Alliance backs calls for mortgage help for jobless
Alliance backs calls for mortgage help for jobless
Alliance Party media release FOR IMMEDIATE RELEASE Monday 6 April 2009
The Alliance Party is backing calls for banks to give a break to struggling borrowers who lose their jobs.
Alliance Economic Development spokesperson Quentin Findlay says the finance sector union FINSEC is right to demand that banks help workers who lose their jobs in the current recession.
The Australian Government has offered a reprieve on mortgages and car loans to people who lose their jobs, after it brokered a deal with banks in exchange for its bank guarantee scheme.
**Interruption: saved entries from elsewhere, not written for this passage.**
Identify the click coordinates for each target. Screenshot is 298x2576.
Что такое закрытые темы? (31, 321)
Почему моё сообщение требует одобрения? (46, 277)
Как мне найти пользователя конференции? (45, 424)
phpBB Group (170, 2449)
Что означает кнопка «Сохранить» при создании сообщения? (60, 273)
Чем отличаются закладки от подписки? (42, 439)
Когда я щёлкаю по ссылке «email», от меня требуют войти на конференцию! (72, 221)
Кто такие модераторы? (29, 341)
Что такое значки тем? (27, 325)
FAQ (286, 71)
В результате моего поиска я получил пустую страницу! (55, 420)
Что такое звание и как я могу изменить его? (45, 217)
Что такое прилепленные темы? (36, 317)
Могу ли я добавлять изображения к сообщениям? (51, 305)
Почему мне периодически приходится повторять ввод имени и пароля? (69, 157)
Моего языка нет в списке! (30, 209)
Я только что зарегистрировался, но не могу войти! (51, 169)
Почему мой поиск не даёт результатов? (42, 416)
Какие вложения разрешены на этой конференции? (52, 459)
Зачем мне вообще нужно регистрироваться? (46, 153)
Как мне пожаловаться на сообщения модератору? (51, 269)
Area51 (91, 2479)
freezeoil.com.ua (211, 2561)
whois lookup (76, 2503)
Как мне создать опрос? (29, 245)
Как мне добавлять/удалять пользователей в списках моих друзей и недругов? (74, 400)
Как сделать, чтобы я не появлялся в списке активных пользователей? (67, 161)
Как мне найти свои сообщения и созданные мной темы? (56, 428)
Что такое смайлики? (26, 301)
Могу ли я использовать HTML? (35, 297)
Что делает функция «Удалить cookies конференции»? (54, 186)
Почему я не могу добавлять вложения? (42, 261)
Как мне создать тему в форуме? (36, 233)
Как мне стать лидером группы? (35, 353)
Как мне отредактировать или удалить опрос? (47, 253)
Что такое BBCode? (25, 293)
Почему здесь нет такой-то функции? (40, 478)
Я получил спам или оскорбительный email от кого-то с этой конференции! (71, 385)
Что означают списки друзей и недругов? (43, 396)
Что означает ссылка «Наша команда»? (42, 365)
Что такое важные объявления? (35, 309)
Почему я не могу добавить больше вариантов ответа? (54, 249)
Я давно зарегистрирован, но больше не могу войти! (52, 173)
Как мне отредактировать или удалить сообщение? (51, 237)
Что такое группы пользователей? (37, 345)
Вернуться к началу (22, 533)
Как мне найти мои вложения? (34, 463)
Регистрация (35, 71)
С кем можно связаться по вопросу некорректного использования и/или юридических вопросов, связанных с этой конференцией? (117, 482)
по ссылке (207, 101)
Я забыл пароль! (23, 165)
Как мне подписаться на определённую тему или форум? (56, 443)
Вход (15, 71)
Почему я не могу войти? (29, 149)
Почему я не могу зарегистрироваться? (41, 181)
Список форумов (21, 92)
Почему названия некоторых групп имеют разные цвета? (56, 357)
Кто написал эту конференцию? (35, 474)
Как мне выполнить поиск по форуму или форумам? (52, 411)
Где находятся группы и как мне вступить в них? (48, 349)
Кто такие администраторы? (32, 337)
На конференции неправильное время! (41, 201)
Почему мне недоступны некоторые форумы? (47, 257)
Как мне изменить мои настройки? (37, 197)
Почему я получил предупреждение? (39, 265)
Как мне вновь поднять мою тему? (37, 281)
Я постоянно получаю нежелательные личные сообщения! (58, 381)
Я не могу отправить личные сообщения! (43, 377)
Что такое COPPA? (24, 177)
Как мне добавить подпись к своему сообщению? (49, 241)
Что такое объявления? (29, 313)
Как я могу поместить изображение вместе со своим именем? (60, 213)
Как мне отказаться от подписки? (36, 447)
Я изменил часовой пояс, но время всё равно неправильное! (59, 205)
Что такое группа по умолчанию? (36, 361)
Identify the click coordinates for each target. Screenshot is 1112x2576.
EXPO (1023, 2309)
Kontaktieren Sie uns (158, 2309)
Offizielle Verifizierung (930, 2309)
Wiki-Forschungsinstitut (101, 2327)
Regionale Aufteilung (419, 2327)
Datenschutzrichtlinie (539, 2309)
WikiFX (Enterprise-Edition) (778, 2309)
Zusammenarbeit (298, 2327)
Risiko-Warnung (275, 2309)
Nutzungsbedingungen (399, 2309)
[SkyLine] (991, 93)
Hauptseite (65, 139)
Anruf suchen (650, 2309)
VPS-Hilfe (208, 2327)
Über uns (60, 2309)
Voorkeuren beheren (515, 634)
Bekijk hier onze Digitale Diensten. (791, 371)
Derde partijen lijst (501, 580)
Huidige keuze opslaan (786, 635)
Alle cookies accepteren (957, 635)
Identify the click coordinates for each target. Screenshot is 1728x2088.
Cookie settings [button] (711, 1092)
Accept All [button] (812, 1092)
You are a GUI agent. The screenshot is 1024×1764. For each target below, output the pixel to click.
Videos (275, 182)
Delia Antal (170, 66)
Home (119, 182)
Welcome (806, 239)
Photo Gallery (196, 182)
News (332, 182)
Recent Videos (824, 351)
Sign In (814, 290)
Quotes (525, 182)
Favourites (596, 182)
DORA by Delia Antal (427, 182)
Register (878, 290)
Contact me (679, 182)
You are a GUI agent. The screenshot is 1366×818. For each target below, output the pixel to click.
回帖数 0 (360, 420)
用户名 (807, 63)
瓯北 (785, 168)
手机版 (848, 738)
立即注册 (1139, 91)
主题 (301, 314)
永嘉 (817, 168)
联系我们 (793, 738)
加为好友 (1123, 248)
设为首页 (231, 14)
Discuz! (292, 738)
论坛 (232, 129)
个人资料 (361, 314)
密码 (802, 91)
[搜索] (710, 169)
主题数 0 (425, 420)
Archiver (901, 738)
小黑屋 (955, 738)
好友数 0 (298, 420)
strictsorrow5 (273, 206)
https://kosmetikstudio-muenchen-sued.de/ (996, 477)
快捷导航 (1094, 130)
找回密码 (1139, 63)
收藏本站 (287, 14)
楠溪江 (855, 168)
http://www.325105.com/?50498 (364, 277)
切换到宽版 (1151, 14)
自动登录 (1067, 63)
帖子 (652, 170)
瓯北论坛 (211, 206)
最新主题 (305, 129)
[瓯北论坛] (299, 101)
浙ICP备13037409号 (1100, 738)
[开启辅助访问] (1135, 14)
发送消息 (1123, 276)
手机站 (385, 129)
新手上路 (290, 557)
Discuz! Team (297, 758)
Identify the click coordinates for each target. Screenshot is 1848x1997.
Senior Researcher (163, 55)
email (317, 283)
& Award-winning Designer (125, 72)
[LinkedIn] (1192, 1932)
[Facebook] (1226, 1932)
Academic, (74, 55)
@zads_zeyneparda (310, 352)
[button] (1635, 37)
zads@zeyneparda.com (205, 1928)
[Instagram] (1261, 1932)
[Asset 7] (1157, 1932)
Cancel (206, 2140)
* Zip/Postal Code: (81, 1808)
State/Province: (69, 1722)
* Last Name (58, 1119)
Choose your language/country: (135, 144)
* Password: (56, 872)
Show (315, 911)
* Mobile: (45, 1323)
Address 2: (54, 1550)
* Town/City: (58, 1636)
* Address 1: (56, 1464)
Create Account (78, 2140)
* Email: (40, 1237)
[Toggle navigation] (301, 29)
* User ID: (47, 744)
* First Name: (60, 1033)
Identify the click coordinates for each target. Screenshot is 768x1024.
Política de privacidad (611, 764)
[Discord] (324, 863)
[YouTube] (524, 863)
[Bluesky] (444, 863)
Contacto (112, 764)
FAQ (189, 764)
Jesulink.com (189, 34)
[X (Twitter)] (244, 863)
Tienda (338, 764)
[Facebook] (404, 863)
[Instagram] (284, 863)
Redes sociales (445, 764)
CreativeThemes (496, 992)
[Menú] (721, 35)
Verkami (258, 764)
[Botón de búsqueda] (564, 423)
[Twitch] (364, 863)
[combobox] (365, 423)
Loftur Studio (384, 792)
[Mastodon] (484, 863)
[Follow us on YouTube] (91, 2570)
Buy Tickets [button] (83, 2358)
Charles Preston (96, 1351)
Mr Findlay says that moves by the Australian Government were the right thing to do to help workers.
"But while Australian banks are being told to play their part, New Zealand is still being told to sit and wait by the National Government."
While the Government considers the possibilities, time moves on for the rest of us, Mr Findlay says.
Mr Findlay says some people who tried to ease their financial burden by shifting between fixed and floating rates were being heavily penalised by some banks for doing so.
"There have been several investigations into the mortgage issue, most notably by the Sunday Star Times, which show that banks are being inflexible when people try to restructure their debts."
He says that mortgagee sales had risen from 28 sales in January 2007 to 150 in January 2009. This was an increase of 275 percent, and with unemployment tipped to rise as high as 9 percent in some estimates the worst was still to come.
"Mortgagee sales will increase and there will be more people wanting to shift between fixed and floating rates."
Mr Findlay says banks needed to be socially responsible and could not be allowed to gouge profits in a time of recession.
"Most banks in New Zealand are in private overseas ownership and are only after profits for their overseas shareholders."
He says taxpayers are propping the banking system up both here in New Zealand and globally through banking guarantees.
"If private banks receive public money, they should expect a degree of public control."